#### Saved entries

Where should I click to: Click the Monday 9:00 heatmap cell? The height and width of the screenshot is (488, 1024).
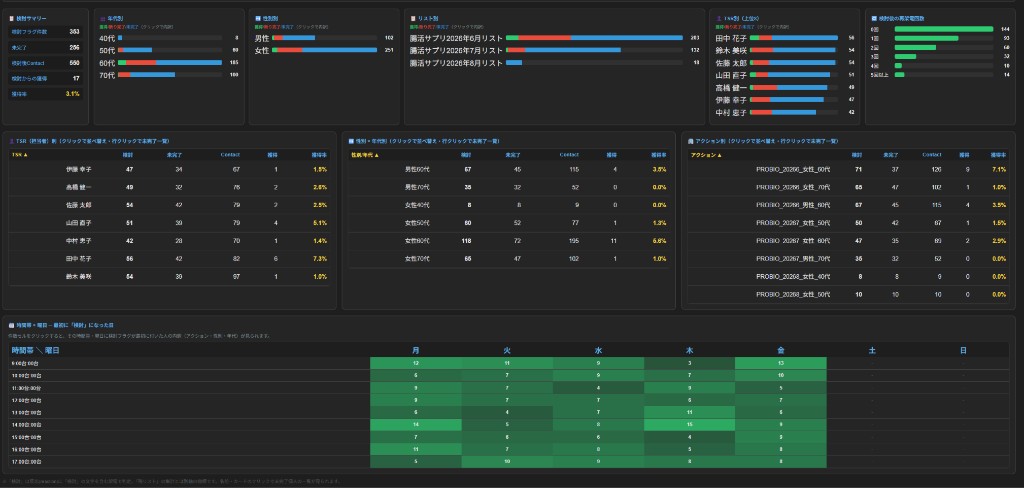[416, 363]
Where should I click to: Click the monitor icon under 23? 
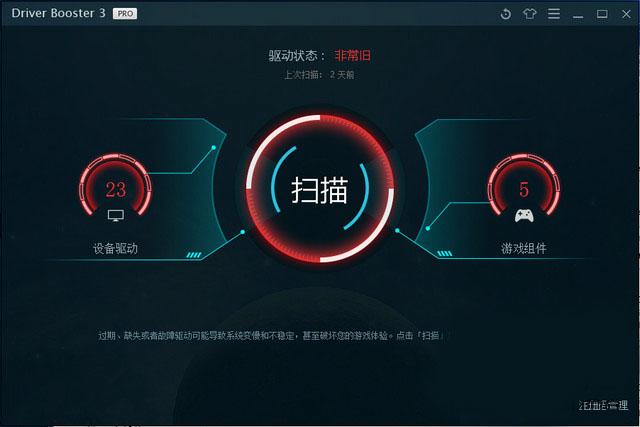click(116, 216)
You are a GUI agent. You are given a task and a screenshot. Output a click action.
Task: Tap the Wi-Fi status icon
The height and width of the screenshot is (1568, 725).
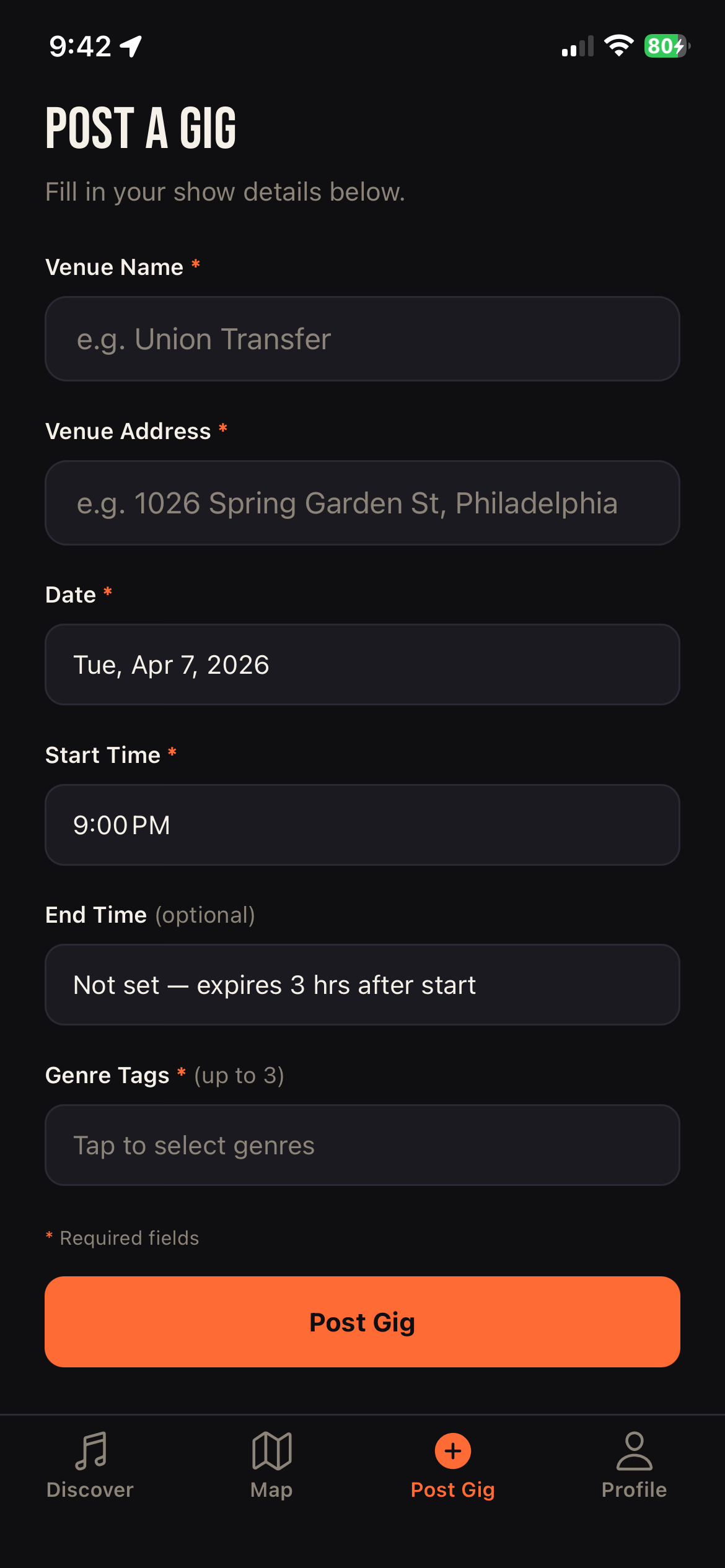click(x=618, y=46)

#### EXERCISE DIRECTIONS
Please print the span that begins at the line holding "You are a GUI" and ends at the last line of the data, both ends included, with no pictures.

#### ANSWER BOX
You are a GUI agent. You are given a task and a screenshot. Output a click action.
Task: Tap the Wi-Fi status icon
The height and width of the screenshot is (1568, 725).
click(x=618, y=46)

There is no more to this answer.